I am a research scientist working in the surgery department of Massachusetts general hospital(MGH) and Harvard medical school. My recent research focuses on building better informatic systems to leveraging artificial intelligence to provide sophisticated insights based on large chunks of electronic health records and data gathered by the sensors in smartphones, wearables and other portable devices.

I have been interested in high-throughput omics data analysis, database development, and online data analysis platform design at big data scope. I participated in the next-generation SEquencing Quality Control (SEQC) project lead by the US Food and Drug Administration and integrated mass spectrometric data with RNA-Seq data for studying the landscape of the human proteome. I designed the system architecture for the first one-stop proteomic cloud platform(Firmiana), which allows scientists to deposit mass spectrometry (MS) raw files, perform proteome identification and quantification online, carry out bioinformatics analyses, and extract knowledge without the need for programming expertise. I developed the Arabidopsis thaliana Protein Interactome Database (AtPID) and had been maintaining and keep updating this well-used online resource in the past ten years.

After joining MGH, I have been heavily involved with the development and application of statistical and computational methods to address problems in biomedical and genomic research. I performed the data mining of the Inflammation and Host Response to Injury Large-scale Collaborative Research Program (Glue Grant) and developed an online database, KERIS: kaleidoscope of gene responses to inflammation between species (http://www.igenomed.org/keris/), to help biologists choosing models when studying the mechanisms of particular genes and pathways in disease and prioritizing the translation of findings from disease models into clinical studies.
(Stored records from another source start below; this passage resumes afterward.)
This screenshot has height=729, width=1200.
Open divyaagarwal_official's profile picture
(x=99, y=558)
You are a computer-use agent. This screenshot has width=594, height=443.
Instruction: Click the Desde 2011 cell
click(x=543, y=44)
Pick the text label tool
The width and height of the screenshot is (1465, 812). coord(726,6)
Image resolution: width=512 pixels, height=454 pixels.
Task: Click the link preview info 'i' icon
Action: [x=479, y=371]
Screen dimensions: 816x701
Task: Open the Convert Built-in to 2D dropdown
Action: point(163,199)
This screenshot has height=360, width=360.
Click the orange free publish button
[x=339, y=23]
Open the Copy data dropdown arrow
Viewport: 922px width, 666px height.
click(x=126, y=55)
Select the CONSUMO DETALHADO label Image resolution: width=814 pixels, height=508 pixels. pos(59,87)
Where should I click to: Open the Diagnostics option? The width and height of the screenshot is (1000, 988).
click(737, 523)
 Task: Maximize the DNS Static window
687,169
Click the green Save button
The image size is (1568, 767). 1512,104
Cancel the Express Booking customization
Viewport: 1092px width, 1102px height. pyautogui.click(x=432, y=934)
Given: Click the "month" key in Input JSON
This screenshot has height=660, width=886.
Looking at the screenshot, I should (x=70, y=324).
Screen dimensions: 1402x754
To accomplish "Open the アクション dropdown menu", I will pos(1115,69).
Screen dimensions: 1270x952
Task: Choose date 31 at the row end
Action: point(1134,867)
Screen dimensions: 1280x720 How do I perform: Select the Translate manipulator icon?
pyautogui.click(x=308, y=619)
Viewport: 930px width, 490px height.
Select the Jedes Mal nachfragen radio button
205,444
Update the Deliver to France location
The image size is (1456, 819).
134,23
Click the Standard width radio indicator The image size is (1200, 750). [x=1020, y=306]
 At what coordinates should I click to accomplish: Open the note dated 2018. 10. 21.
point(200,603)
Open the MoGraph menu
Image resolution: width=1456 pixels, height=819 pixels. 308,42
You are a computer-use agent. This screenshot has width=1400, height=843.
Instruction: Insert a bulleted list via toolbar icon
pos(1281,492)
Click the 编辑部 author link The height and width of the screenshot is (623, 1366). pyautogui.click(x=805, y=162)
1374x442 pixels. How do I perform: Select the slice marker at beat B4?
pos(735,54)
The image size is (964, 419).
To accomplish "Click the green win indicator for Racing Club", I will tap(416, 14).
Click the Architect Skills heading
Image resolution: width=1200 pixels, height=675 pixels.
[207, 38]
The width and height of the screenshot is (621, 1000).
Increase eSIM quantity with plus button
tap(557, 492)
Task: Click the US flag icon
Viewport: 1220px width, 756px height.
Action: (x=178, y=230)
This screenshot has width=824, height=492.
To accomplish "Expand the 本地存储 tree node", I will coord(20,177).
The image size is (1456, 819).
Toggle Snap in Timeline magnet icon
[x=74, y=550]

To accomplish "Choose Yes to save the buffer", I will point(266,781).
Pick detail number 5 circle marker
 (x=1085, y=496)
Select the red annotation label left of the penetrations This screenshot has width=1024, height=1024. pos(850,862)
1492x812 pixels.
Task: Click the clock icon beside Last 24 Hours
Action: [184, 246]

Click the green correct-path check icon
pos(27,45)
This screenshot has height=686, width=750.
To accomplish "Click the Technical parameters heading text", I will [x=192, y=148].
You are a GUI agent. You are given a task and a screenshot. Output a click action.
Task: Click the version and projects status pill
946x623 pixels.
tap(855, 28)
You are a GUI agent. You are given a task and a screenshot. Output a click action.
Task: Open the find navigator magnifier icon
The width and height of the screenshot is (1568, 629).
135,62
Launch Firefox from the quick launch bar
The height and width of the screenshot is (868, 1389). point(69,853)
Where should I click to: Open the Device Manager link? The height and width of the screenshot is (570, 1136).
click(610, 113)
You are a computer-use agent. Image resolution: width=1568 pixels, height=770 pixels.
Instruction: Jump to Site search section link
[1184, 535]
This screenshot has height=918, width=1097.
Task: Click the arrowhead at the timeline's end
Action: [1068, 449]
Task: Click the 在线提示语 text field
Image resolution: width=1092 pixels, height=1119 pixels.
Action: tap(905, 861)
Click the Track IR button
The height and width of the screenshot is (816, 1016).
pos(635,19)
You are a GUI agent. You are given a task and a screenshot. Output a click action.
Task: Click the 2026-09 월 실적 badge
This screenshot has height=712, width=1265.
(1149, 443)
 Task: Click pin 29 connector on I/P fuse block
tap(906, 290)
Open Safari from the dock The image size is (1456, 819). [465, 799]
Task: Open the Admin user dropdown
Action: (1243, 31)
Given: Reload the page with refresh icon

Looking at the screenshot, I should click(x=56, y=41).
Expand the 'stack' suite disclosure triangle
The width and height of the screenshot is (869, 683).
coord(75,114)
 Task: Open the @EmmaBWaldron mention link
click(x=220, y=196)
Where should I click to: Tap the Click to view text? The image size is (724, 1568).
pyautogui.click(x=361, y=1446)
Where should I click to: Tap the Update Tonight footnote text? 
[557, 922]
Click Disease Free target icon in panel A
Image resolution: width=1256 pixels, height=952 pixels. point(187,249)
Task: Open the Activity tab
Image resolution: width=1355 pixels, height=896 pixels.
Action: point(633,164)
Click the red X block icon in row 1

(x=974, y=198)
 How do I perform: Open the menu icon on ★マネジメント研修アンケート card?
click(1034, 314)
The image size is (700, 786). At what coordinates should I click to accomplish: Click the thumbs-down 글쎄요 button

I have designed DMedic: a Real-Time Indexing, Visualization, and Analysis Platform to improve the workflow of next generation personalized medical care based on deep AI analytics of EHR. The system includes a distributed, JSON-based search and analytics engine that provides real-time data extraction among patient records including full-text search of free-text clinical reports; a real-time visualization system that allows interactive exploration of the EHR data for data mining; and an automatic model training system which embeds multiple open-source machine learning platforms as well as GPU technologies to help deriving insights from massive unstructured data orders of magnitude faster. I currently in the middle of multiple projects that utilize the DMedic on the EHRs of different diseases for disease prevention, early diagnosis, and treatment optimization.